Il progetto è stato impegnativo per Ana. Arminda, consapevole del suo peso, a volte si lamentava di apparire grassa nelle foto, ma altre volte le apprezzava e chiedeva persino ad Ana di scattarle una foto. Anche la sua famiglia ha avuto difficoltà con il progetto. Sebbene ora parlino apertamente della malattia di Arminda, all'inizio erano titubanti. Erano preoccupati di esporre una storia così delicata e si interrogavano sull'etica del condividerla. Tuttavia, il piccolo contributo che il progetto ha generato – interamente devoluto a sostegno di Arminda – ha contribuito ad alleviare le loro preoccupazioni.
Il progetto ha stimolato conversazioni sulla schizofrenia, un argomento che molte persone evitano. Ana ha scoperto che sono frequenti le idee sbagliate sulla malattia e che la comprensione generale della salute mentale è spesso carente a causa della mancanza di un dibattito aperto.
Ma l'ha anche aiutata ad aprire ulteriormente gli occhi, sia sulla storia della zia sia su coloro che come lei soffrono di schizofrenia.
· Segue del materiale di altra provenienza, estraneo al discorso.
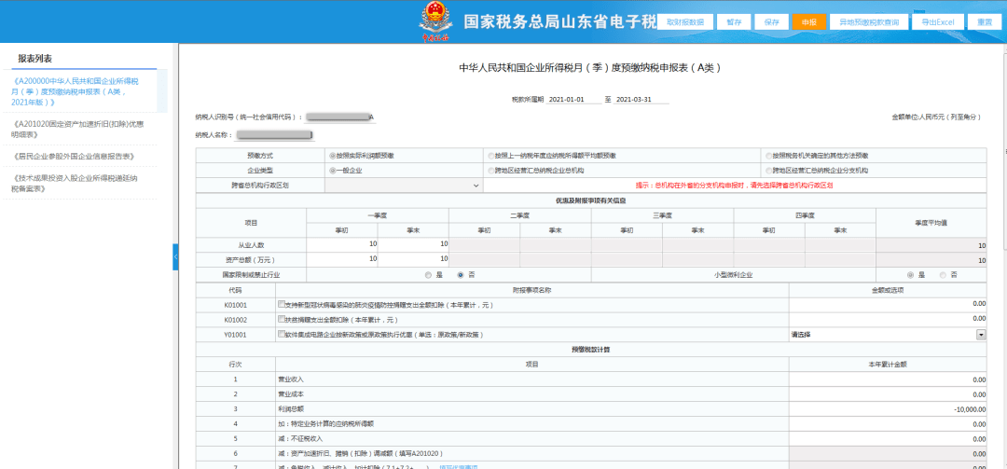Image resolution: width=1007 pixels, height=469 pixels.
Task: Open A201020固定资产加速折旧 report in list
Action: 77,129
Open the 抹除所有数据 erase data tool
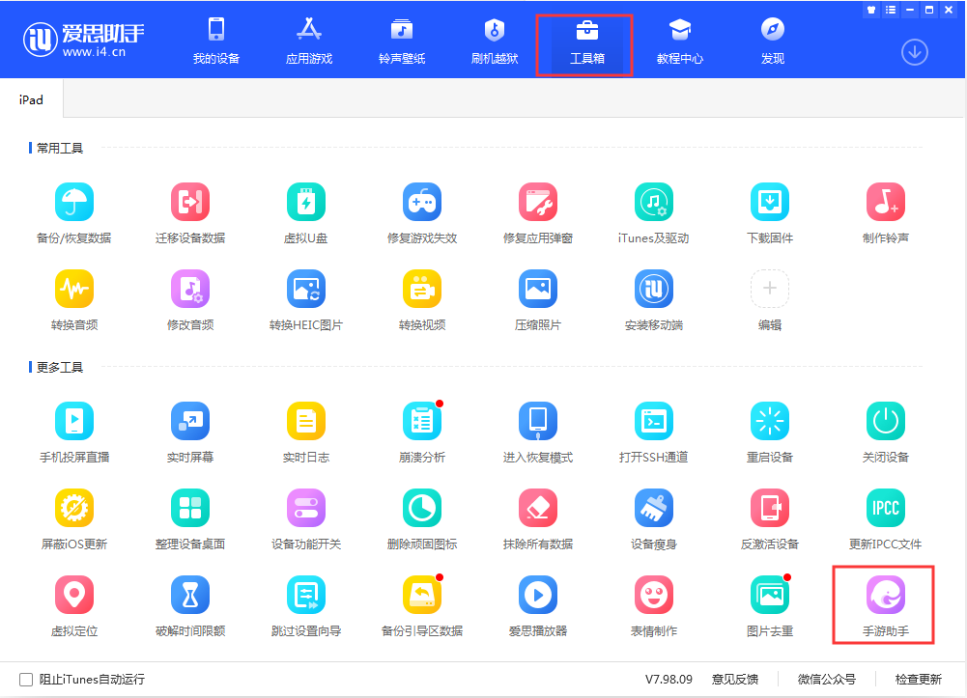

Ho capito che non ci sono abbastanza ricerche. Ho imparato quanto sia difficile ottenere una diagnosi. Il suo dolore deriva da emozioni e pensieri, ma il resto di noi non capisce quel tipo di dolore: capiamo solo il dolore fisico. Le persone con schizofrenia sono spesso escluse dalla società, il che crea un profondo senso di solitudine.
Ci auguriamo che la storia di Arminda possa promuovere una maggiore consapevolezza e comprensione, consentendo a lei e ad altri come lei di vivere una vita più appagante.